Dilated cardiomyopathy (DCM) is a major cause of systolic heart failure and therefore a major public health issue.

Our objective was to better understand the genetic bases of dilated cardiomyopathy.

We conducted a 1000G based genome-wide association study for 9,152,885 SNPs on 2,719 sporadic DCM cases and 4,440 controls of European origin followed by a replication step. We then sought for the most likely culprit genes at the new replicated loci through a dedicated strategy including in silico data mining (including tissue specific gene expressions, expression and methylation quantitative trait loci) as well as functional 4C-sequencing analysis on iPSC-derived cardiomyocytes (Fig. 1).

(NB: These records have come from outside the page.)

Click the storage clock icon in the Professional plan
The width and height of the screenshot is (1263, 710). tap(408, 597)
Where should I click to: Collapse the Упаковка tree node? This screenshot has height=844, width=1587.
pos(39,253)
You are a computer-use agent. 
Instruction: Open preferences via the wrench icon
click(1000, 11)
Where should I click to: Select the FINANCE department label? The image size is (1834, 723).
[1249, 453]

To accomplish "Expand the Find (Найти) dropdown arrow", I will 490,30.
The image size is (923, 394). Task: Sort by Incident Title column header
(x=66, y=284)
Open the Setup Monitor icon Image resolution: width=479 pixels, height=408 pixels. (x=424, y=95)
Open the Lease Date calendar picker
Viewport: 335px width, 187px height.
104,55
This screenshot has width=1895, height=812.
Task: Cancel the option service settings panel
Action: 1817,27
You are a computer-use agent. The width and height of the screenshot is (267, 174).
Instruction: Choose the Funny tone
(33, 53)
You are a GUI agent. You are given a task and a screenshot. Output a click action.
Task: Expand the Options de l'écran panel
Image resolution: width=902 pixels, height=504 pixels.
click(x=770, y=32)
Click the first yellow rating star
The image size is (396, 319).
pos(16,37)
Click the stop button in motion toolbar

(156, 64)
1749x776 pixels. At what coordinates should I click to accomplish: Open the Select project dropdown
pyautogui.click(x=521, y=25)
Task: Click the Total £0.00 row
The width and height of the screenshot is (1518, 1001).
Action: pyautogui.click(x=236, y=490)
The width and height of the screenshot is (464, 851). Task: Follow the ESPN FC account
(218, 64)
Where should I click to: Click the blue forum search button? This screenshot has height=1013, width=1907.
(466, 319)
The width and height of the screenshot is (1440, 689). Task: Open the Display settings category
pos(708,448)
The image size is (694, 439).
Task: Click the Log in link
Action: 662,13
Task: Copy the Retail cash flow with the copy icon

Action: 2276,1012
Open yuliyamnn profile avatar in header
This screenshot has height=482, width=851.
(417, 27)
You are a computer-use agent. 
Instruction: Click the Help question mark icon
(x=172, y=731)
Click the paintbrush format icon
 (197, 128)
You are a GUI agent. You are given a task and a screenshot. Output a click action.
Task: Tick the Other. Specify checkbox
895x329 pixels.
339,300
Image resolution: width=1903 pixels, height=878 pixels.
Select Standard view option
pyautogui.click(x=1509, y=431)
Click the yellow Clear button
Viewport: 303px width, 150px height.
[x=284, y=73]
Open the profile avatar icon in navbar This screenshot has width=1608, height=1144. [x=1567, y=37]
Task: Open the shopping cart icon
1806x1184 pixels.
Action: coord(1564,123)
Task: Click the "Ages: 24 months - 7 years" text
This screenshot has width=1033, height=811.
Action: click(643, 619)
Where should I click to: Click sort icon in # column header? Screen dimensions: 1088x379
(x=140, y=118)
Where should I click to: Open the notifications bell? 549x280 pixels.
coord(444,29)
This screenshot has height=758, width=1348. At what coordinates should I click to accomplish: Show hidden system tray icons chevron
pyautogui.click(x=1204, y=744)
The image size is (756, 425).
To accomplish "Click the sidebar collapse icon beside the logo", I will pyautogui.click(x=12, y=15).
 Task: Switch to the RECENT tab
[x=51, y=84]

We identified two new DCM loci, on chromosome 3p25.1 (lead SNP rs62232870, p=8.7×10⁻¹¹ and 7.7×10⁻⁴ in the discovery and replication steps, respectively) and chromosome 22q11.23 (lead SNP rs7284877, P=3.3×10⁻⁸ and 1.4×10⁻³, respectively), while confirming two previously identified ones, BAG3 and HSPB7. A Genetic Risk Score was built from the number of risk allele at these four loci and revealed a 27% increased risk of DCM for individuals with 8 risk alleles compared to individuals with 5 risk alleles (median of the referral population). At chr3p25, our selection strategy pinpointed SLC6A6 as the most likely culprit gene. SLC6A6 encodes a taurine transporter whose involvement in myocardial dysfunction and DCM is supported by numerous observations in humans and animals. At the 22q11.23 locus, the same strategy strongly suggested SMARCB1 as the best candidate gene.

This study provides new insights in the genetic architecture of DCM and sheds light on novel biological pathways underlying heart failure, with the potential for a therapeutic perspective especially through taurine modulation.